Omega-9 fatty acid is often found being sold on shelves in Health Food stores. It’s a scam. Oleic acid (omega-9) is found in vegetable oils and food. Abundantly so. You don’t need to supplement it.

Actually, the whole thing is a scam since unsaturated fatty acids like omega-3 and omega-6 fatty acids are very difficult to store. The fatty acid molecules break apart, so the capsules really don’t contain any of the nutrients they claim. 
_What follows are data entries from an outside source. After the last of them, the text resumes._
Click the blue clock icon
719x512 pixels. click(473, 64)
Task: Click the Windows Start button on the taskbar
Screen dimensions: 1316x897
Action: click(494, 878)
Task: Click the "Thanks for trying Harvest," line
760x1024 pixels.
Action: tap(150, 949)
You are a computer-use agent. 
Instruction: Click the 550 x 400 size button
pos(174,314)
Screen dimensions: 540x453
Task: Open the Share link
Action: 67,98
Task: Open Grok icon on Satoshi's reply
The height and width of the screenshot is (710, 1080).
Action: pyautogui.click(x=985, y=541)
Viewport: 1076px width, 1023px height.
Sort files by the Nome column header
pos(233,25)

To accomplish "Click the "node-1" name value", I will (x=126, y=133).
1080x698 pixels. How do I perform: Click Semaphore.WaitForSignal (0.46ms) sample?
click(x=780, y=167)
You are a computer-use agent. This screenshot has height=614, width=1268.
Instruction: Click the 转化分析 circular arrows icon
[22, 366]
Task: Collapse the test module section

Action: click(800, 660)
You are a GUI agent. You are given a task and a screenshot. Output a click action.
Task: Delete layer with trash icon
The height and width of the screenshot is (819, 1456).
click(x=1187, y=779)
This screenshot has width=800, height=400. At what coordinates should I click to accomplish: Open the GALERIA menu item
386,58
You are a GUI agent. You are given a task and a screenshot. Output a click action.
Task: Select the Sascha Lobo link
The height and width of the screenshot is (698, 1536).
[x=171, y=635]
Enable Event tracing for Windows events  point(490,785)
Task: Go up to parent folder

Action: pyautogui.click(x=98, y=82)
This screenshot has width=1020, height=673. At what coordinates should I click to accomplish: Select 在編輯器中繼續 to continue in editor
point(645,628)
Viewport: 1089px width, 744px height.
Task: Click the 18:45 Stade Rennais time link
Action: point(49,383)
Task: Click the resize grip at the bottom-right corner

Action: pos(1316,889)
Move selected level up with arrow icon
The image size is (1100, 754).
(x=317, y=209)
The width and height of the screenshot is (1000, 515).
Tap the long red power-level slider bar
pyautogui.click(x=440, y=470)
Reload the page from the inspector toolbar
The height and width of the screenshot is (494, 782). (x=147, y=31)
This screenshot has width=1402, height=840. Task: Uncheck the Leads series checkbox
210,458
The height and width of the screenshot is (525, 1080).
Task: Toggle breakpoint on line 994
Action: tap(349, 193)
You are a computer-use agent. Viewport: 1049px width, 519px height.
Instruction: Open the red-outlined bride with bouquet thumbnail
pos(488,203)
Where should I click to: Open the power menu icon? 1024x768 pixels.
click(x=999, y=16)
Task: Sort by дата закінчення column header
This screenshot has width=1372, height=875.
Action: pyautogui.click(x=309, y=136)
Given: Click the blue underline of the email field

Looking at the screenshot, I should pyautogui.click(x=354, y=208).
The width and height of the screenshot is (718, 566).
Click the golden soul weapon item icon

Alcohol  (stop cheering, Tess):
We’re gonna include Booze in the fats since it’s not a nutrient, but does add energy and is broken down to a form of fat. (You get 7 kcal/g from booze. No nutrients, really, although stout is the healthiest choice. Also the tastiest. Get some Guinness into your neck, dammit!)

Alcohol modifies nutrients and adds to dehydration. It has a catabolic affect. It interferes with protein and carb use by the body, by lowering blood sugar, limiting glycogen storage, and slowing muscle repair. So, booze is possibly the worst thing to ingest when trying to become/stay fit. Who says God doesn’t have a sense of humour? He does, and it’s a particularly sadistic one. Benny Franklin was wrong. Grog interferes with B vitamins. The additional calories contribute to the fat being stored around your gut (Want a six-pack? Avoid six-packs!). Aside from aesthetic reasons, aside from athletic reasons, you don’t want blubber around your belly for simple health reasons. Hooch also slows reaction time and screws up simple coordination, not only when you have it in your system, but over the long run. Ever see an alcoholic’s hands? Imagine what they’re like with a rifle!

So, adds a whole different slant to “drink responsibly“, don’t it? That being said, I’m not about to give up my occasional pint o’ Guinness. In fact, it’s almost noon, now. Be right back…

aahhh…so - Minerals & Vitamins:
You only get ‘em from food. The body doesn’t create them. You really don’t need to supplement, if (IF) you are eating a reasonably healthy diet - from all four food groups, variety, nutrient-rich, little processing done to it, etc. You also need to ensure you’re eating adequate servings of the foods in question. One carrot a day just ain’t a-gonna get ‘er done. If you tend to eat the same food over and over, you don’t eat enough, you skip a specific food group, or for any of a dozen different reasons, you may want to take a generic ‘one-a-day’ supplement as an insurance policy.

You may be short in iron and calcium if you avoid food from certain groups such as milk or meat. So, those who are lactose-intolerant, and those who suffer from that bizarre affliction called “vegetarianism” may want to look into supplementing with iron and calcium. Why? Iron carries oxygen to the muscles. Well, to all the cells really. No iron = tired and low endurance. Calcium makes for strong bones. Low calcium = stress fractures.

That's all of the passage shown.